The word “dictionary” doesn’t really sound fun, does it? Especially when you’re in school or college every day, but the truth is, dictionary apps can save you a lot of time. Back when I was in school I was always extremely hesitant to use them, because back then, you’d have to go to the library, find this gigantic book and start searching – sometimes even for a few minutes just to find a single word. It was a boring task to an already boring job.

Today, like everything else, dictionaries have also transferred to the internet and then to apps. Although yes, they are still boring (I mean, they are words) it’s now much easier to find the definition or translation to a word you need. Websites like Webster Dictionary and Oxford Dictionary offer verified definitions and there are even websites like Urban Dictionary with a clever, entertaining twist.

So, I started doing the same thing I did all those years ago back in that library – exploring. But this time not for physical dictionaries but for dictionary apps. Here I bring you what I think are the most helpful apps when you’re having trouble with certain words and phrases.

Dictionary – Simple Name, Useful Features

The name is as simple as it gets. And who can blame the developers? The name Dictionary has a ring to it, especially when you’re creating a dictionary app. So I was pleasantly surprised when I found out the app is a bit more than just an average “book filled with word descriptions”. Besides the expected search feature, the app also has a couple of mini-features like Word of the Day and games to help you learn new phrases. Initially, I thought the games are intended for school-kids, but you can get some really complex, new words. So this is great if you want to learn new words as well. If you’re only in the market for the dictionary, then the interactive search feature is more than enough. Oh, and you can use it offline – don’t want to forget mentioning that.

But, I did find out some features like the word of the day don’t work when you’re offline. Which isn’t surprising when you think about it, so I think I was expecting a bit too much. Another thing that’s more concerning is that I had a bit trouble downloading dictionaries for offline usage. I had to restart a couple of time to have it work. It likely will be fixed in the update, but for now, the bug is a bit annoying.

Merriam-Webster Dictionary – A Well-Polished App

Merriam-Webster Dictionary

You probably know this one as it’s the most likely one to pop up whenever you google the word “dictionary”. So it was only logical to check if they have an app as well. The app feels more stable than the first one and you can also use it offline, it comes with extra features and so on. But the thing I like the most is the overall design. It’s simple and you can see the developers put extra thought in making the app as user-friendly as possible. So I definitely have to give them points for that. Find a definition is intuitive and when you discover it, you are instantly met with a clean design that gives you the definition, pronunciation and extra words that are connected to the original one. It works and I hope they will stick to the  golden rule that says: “If it’s not broken, don’t fix it.”

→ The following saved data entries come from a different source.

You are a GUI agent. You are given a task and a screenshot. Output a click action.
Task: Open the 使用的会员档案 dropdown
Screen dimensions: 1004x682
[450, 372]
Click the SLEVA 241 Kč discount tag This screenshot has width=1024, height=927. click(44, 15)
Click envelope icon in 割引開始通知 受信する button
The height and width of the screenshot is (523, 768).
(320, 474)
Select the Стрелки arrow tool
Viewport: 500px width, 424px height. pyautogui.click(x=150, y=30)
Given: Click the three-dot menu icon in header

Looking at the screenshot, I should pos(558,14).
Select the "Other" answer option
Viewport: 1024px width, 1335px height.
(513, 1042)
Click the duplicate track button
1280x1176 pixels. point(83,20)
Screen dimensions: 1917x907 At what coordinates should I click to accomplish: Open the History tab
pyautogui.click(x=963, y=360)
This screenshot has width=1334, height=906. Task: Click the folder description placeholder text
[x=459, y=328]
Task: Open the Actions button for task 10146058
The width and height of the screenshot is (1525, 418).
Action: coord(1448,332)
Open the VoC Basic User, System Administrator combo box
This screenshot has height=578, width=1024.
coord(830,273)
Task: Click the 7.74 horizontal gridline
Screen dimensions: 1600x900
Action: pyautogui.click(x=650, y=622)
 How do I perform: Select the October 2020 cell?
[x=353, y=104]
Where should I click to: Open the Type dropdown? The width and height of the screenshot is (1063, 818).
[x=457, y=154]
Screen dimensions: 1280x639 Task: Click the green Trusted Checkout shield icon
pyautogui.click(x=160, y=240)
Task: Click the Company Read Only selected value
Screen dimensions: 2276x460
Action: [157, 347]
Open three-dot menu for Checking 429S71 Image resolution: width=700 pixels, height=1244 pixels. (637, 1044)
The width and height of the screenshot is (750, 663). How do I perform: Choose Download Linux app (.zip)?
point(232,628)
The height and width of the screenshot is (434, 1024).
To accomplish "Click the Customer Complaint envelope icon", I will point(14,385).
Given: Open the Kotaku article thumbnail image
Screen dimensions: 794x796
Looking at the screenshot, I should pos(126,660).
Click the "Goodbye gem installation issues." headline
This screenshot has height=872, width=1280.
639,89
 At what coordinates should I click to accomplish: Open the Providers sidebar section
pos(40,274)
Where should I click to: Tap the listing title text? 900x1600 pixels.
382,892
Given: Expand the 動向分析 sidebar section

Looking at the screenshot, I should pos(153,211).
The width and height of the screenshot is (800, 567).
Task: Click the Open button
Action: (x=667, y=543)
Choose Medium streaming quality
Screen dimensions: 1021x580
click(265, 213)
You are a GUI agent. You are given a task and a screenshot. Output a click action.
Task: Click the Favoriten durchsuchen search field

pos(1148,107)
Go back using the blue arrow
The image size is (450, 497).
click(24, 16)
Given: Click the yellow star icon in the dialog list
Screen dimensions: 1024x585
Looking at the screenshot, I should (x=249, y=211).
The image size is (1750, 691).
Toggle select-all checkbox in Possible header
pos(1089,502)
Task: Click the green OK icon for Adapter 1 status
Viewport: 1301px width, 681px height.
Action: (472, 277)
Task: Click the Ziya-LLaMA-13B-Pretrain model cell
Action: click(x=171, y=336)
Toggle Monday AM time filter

Speaking of a polished app; although the overall performance is great, there are some minor hiccups. The pronunciation button doesn’t work sometimes, also there’s this weird glitch where sometimes the searched words mix up with words you tagged as a favorite. Not sure if it’s supposed to do that, but it does seem like a flaw to me. Hope they fix it soon.

Dictionary.com, Premium Edition

The last one is for those who want the option of a little extra. So if you’re looking just for a working dictionary app, the first two are more than enough. As far as this one goes, it’s not that it’s better than the other two, but it has something some might find extremely useful – thesaurus. And before I learned that thesaurus is a book that gathers all synonyms, antonyms and so on, I thought thesaurus was a dinosaur. I guess it serves me right for not using a dictionary a bit more.

Anyway, the premium version is fairly priced and it comes with a helpful thesaurus that definitely makes expanding your vocabulary. It’s user-friendly, similar to the Webster one and it has a useful audio search. You can simply speak the word and the app will find the definition for it. You just need to be sure you say the word correctly and with a correct pronouncement.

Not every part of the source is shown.